**Instructions for the task**
The entries that follow include a run beginning at the line with "Open Word from" and ending at the line with "Given: Open the Production client dropdown"; restate that run word for word and leave the rest out.

** Record set follows **

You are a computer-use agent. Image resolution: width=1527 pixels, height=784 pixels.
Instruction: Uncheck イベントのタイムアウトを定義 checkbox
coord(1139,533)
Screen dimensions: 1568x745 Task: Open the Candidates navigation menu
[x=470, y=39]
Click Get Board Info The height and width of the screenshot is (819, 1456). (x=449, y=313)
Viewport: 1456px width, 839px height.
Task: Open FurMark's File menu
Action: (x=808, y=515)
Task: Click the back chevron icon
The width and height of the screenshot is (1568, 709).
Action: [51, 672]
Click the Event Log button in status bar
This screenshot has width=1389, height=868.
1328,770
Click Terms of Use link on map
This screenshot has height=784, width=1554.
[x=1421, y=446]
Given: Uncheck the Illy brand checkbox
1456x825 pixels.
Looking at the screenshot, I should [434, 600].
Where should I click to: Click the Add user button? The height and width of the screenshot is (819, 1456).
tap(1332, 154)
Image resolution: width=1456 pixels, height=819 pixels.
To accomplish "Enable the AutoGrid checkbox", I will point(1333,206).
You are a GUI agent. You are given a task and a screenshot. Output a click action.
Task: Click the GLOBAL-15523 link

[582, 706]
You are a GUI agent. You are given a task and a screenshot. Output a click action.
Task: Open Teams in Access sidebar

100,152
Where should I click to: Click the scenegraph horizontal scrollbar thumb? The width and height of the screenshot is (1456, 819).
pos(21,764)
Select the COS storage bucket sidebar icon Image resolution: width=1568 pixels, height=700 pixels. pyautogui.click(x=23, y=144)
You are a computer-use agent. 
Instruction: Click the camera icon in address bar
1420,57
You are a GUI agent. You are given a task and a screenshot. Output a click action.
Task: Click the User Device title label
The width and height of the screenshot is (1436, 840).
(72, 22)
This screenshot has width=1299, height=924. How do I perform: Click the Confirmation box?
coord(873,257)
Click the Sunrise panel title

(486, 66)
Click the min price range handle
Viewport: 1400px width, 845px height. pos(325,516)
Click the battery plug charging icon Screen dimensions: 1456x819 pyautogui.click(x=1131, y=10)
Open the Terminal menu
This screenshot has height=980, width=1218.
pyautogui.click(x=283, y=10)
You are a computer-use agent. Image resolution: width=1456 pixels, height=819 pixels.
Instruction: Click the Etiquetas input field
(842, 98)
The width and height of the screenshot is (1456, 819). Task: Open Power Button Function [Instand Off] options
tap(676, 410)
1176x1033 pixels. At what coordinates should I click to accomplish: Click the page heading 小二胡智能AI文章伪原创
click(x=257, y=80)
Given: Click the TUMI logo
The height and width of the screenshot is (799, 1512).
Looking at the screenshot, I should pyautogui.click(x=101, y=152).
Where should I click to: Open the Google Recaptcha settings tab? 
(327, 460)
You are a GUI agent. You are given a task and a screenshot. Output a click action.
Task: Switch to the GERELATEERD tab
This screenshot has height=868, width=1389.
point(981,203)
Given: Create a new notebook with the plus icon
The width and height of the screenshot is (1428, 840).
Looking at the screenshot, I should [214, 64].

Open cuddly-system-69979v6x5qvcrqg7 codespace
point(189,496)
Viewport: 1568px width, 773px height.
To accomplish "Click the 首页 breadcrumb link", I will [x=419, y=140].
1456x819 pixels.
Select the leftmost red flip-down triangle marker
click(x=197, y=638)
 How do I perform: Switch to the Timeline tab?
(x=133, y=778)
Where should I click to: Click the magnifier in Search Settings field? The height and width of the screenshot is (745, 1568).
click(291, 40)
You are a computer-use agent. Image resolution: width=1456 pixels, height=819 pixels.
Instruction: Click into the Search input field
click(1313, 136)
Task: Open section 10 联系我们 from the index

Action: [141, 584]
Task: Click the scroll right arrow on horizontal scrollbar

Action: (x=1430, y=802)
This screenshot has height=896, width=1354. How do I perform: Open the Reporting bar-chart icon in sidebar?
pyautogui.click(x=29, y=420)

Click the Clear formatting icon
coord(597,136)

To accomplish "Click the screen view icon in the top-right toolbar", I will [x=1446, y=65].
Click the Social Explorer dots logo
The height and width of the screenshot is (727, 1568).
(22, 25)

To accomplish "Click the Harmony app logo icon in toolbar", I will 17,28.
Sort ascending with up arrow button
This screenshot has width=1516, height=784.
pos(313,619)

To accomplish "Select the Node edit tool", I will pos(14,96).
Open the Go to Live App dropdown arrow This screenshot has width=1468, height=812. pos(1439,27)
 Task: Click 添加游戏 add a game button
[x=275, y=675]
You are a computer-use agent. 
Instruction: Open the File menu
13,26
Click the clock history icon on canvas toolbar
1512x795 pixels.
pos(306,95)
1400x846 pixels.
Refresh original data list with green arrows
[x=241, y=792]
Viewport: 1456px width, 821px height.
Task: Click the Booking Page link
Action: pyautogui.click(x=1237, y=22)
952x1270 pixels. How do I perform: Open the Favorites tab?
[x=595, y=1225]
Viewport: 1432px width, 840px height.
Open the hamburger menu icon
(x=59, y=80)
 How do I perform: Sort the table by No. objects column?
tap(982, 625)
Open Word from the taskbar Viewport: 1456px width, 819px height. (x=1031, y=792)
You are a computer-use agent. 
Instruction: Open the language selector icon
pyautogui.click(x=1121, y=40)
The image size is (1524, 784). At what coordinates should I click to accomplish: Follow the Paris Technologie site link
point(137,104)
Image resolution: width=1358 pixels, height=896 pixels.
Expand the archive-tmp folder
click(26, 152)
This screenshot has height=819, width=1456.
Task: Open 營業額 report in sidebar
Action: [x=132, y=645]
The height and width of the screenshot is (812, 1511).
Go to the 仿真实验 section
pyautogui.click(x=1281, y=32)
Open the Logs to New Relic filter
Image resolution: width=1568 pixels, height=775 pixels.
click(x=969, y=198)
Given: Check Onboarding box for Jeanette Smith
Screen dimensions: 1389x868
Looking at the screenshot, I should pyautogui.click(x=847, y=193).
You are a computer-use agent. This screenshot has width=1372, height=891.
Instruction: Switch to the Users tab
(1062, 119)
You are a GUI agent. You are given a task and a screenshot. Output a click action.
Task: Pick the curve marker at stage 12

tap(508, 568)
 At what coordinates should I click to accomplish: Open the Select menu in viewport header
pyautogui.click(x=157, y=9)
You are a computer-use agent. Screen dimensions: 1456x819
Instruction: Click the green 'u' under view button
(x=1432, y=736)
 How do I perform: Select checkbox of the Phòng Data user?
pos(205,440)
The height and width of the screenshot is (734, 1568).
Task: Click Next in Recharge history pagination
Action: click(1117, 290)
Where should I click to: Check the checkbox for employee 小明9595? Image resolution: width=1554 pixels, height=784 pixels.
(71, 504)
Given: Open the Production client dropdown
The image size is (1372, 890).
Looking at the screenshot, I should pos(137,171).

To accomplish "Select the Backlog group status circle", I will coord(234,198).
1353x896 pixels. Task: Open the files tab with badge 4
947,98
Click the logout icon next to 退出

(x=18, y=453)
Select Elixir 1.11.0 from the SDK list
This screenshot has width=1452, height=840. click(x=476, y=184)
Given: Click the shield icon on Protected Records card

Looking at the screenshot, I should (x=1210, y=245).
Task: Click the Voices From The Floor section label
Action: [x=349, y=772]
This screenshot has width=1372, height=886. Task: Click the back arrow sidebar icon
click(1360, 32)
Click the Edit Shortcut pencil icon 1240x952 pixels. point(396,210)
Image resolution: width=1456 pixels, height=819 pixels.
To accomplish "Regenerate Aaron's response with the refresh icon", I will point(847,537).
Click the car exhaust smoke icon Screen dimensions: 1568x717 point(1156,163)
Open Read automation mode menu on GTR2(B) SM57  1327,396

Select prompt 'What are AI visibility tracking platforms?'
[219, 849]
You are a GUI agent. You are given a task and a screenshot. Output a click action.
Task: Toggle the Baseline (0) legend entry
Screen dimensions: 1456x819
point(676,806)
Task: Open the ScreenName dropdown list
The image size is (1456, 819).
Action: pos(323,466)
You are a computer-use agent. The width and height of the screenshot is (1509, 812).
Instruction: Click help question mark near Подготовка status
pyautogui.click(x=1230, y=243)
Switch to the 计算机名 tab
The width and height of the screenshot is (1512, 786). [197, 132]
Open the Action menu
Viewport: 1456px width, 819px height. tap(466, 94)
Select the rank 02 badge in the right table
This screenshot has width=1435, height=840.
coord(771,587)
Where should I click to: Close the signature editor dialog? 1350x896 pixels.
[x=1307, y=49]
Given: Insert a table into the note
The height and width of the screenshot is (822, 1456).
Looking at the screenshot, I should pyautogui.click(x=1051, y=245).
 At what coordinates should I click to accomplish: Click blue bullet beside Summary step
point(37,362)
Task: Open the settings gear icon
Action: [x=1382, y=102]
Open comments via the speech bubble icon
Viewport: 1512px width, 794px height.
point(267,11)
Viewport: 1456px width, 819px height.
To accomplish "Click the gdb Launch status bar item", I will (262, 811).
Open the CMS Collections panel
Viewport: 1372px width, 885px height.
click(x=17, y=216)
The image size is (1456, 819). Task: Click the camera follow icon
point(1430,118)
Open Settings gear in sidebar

** End of Record set **

**Final answer**
Open Word from the taskbar Viewport: 1456px width, 819px height. (x=1031, y=792)
You are a computer-use agent. 
Instruction: Open the language selector icon
pyautogui.click(x=1121, y=40)
The image size is (1524, 784). At what coordinates should I click to accomplish: Follow the Paris Technologie site link
point(137,104)
Image resolution: width=1358 pixels, height=896 pixels.
Expand the archive-tmp folder
click(26, 152)
This screenshot has height=819, width=1456.
Task: Open 營業額 report in sidebar
Action: [x=132, y=645]
The height and width of the screenshot is (812, 1511).
Go to the 仿真实验 section
pyautogui.click(x=1281, y=32)
Open the Logs to New Relic filter
Image resolution: width=1568 pixels, height=775 pixels.
click(x=969, y=198)
Given: Check Onboarding box for Jeanette Smith
Screen dimensions: 1389x868
Looking at the screenshot, I should pyautogui.click(x=847, y=193).
You are a computer-use agent. This screenshot has width=1372, height=891.
Instruction: Switch to the Users tab
(1062, 119)
You are a GUI agent. You are given a task and a screenshot. Output a click action.
Task: Pick the curve marker at stage 12

tap(508, 568)
 At what coordinates should I click to accomplish: Open the Select menu in viewport header
pyautogui.click(x=157, y=9)
You are a computer-use agent. Screen dimensions: 1456x819
Instruction: Click the green 'u' under view button
(x=1432, y=736)
 How do I perform: Select checkbox of the Phòng Data user?
pos(205,440)
The height and width of the screenshot is (734, 1568).
Task: Click Next in Recharge history pagination
Action: click(1117, 290)
Where should I click to: Check the checkbox for employee 小明9595? Image resolution: width=1554 pixels, height=784 pixels.
(71, 504)
Given: Open the Production client dropdown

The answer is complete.